Dataloader for Large dataset


#1

My dataset is too large to load them into the memory. So I just split them into pieces and load them one by one.
However, it cost much of time to load and reload data. It’s not a good way.

So I want to find some ways to load the data efficiently with multithreading. Is there any useful guide or api in mxnet?

By the way, my data is list of ndarrays instead of image. Each sample is a list of ndarray.


#2

You need to write your own CustomDataset, which needs only to provide an elementary load of an item by index using __getitem__() method. Instead of loading all items into the memory, it could contain a mapping of item index to item path on disk and load requested item on demand only. See an example how ImageFolderDataSet is doing this - it collects image paths in _list_images method and load and image only when it is actually needed.

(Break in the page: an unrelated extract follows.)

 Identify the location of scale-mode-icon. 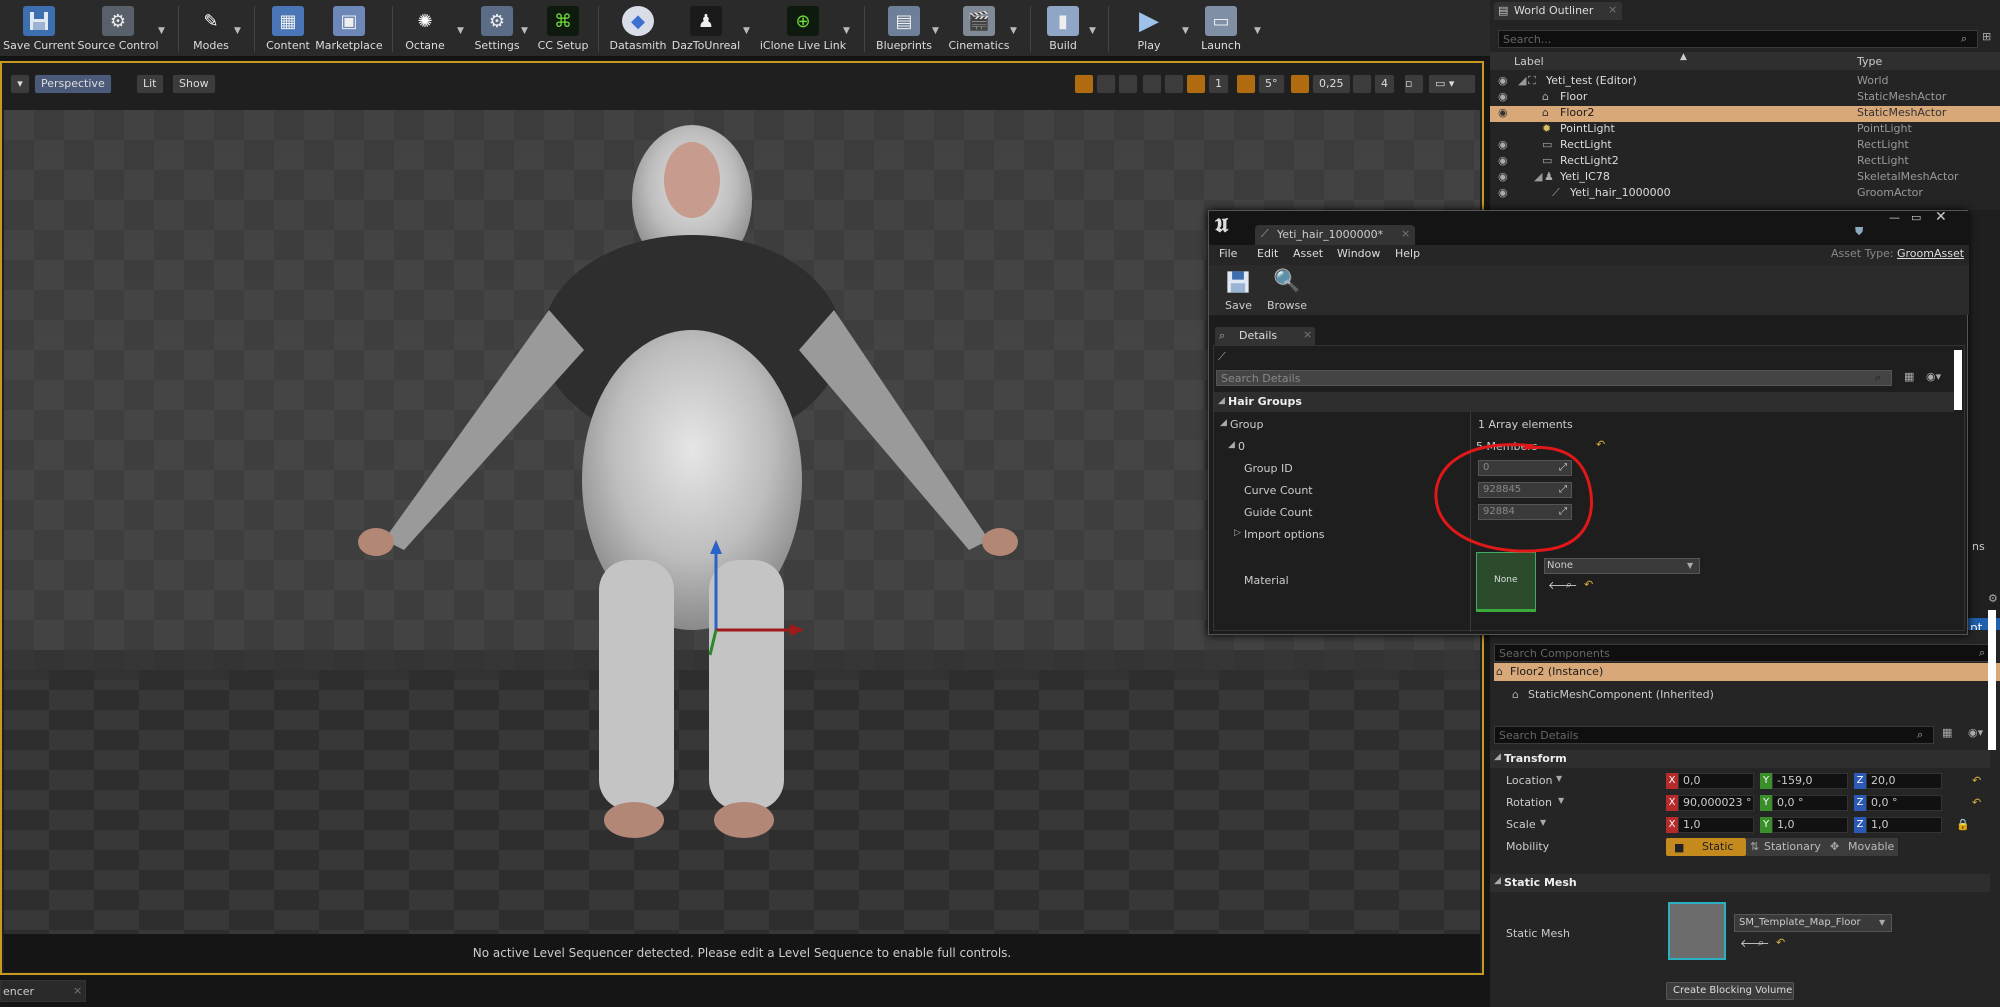
(1128, 84).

Once you have your CustomDataset, you use it with the default DataLoader, and set num_workers attribute to a value greater than 0 - it will spin up that number of multiprocessing workers, which will use your CustomDataset. This is how you achieve multiprocessing in loading your data from your CustomDataset without actually doing multiprocessing yourself.

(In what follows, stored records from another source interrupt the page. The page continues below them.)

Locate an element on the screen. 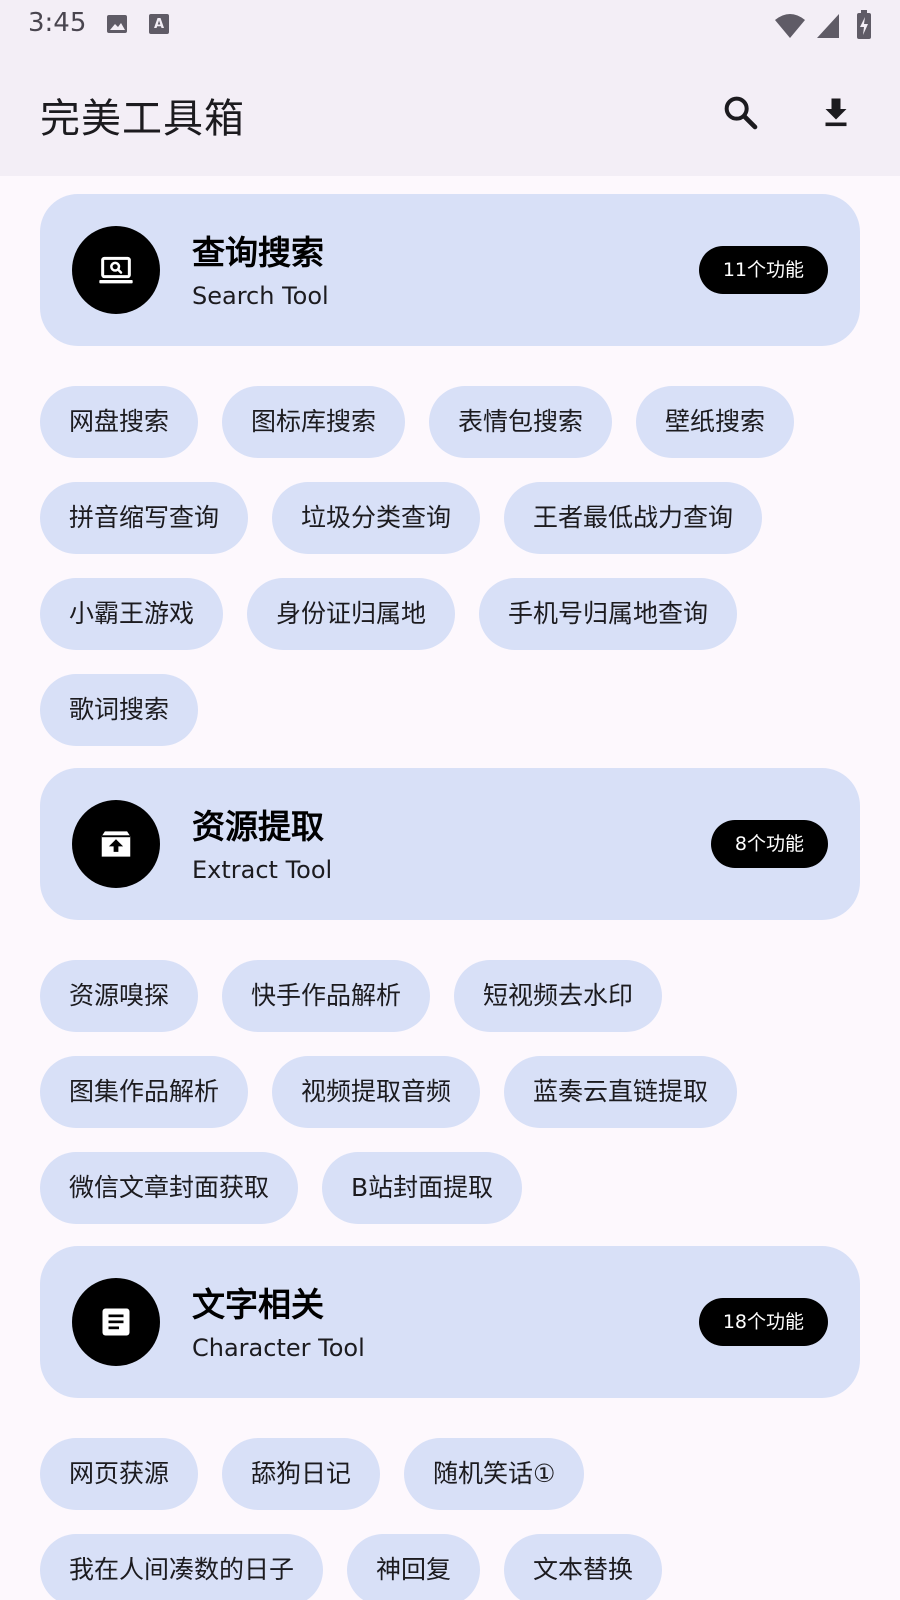 Image resolution: width=900 pixels, height=1600 pixels. section-card: 查询搜索 Search Tool 11个功能 is located at coordinates (450, 270).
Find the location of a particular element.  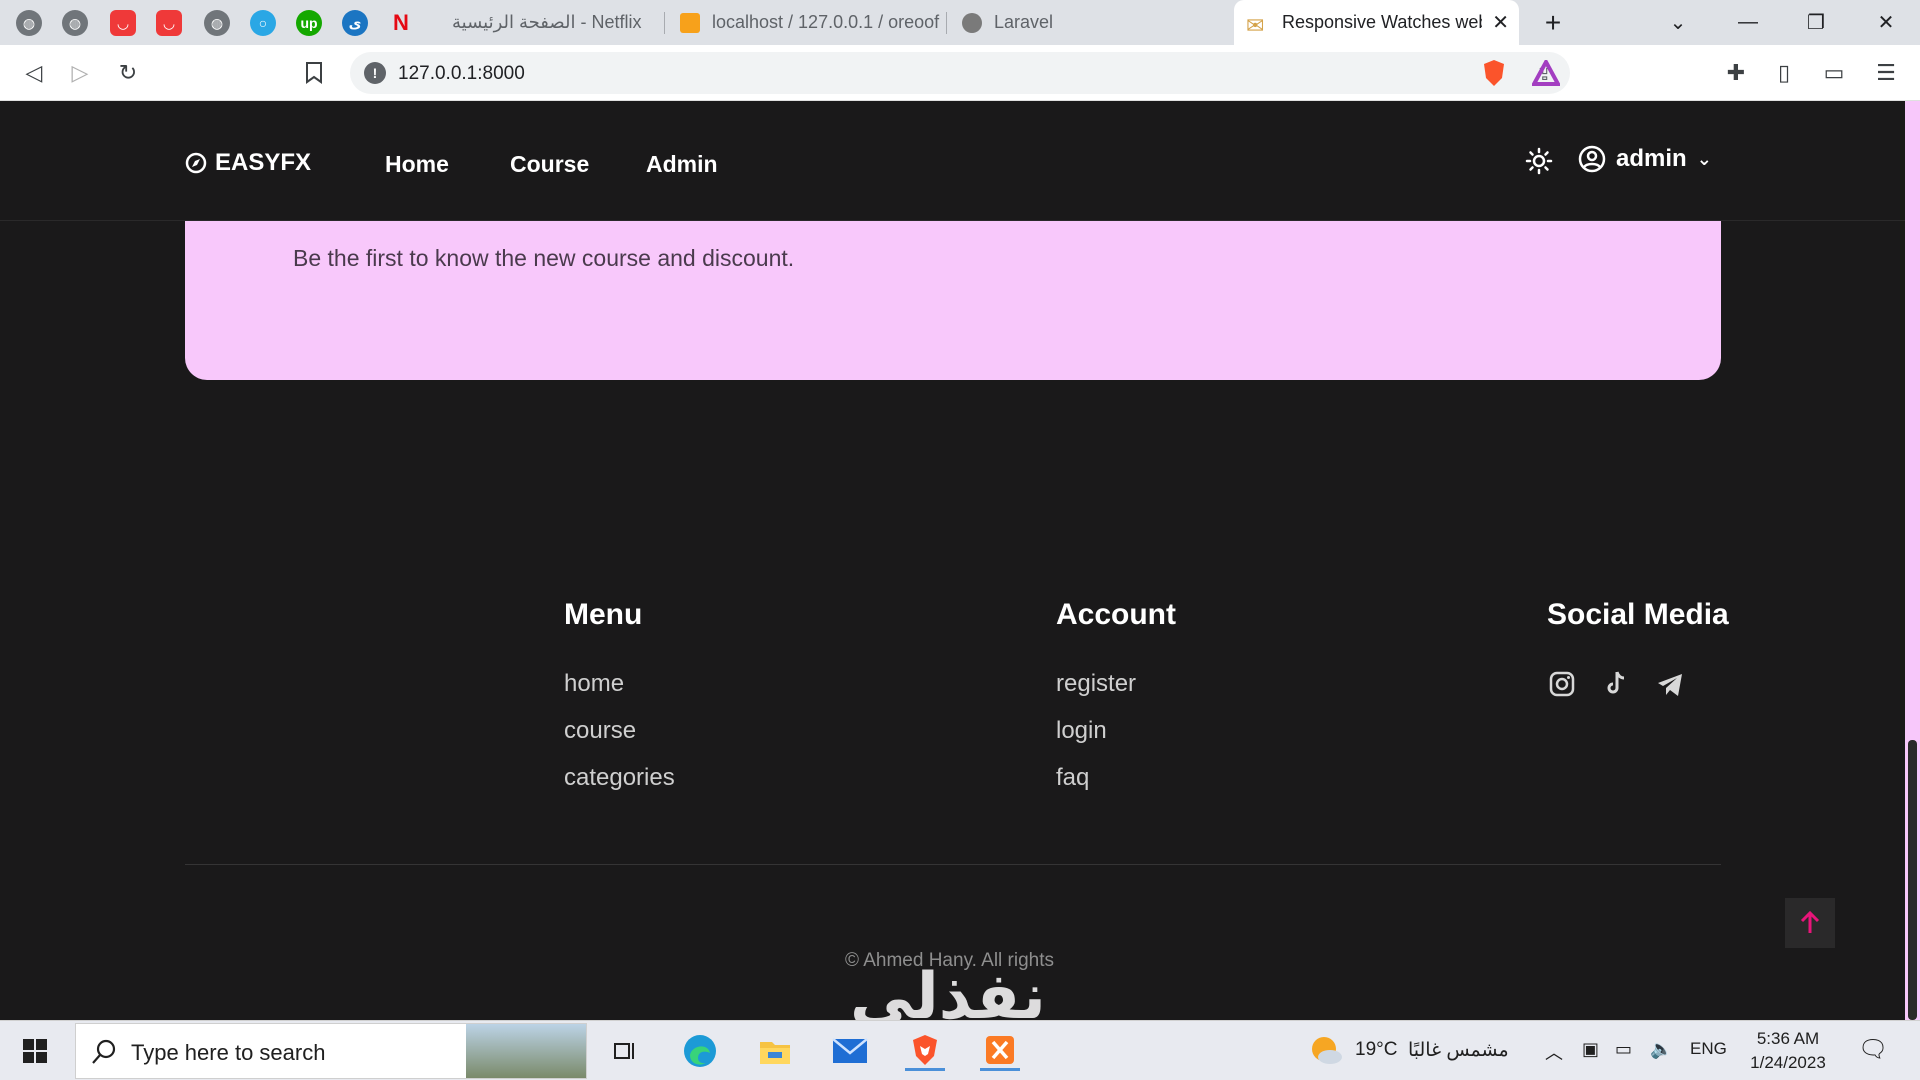

brave-taskbar-icon is located at coordinates (925, 1051).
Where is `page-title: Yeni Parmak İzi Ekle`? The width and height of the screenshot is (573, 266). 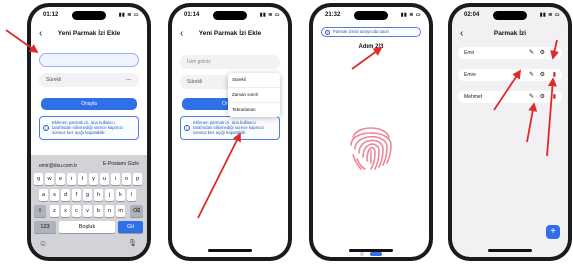
page-title: Yeni Parmak İzi Ekle is located at coordinates (230, 34).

You can learn more how Dataset/DataLoader combination works in MXNet from this tutorial.


#3

Hi, I have the same problem, have you solved it?


#4

Hi, I cannot find the relevant approach of loading the data only when it is needed in the ImageFolderDataSet example. Could you show it more detailed, thanks in advance.


#5

Hi richard,

With the Dataset/DataLoader API, you don’t have to worry about manually loading the data when it is needed, the API takes care of that for you. i.e you just need to create a DataLoader python class either by specifying how to load the data from disk or by passing in a gluon.DataSet object. In your training loop the DataLoader workers will load the data into memory for a particular batch.

If you already have an ImageFolderDataset or any superclass of gluon.DataSet then all you need to do is create a DataLoader that accepts the dataset and use that in your training loop.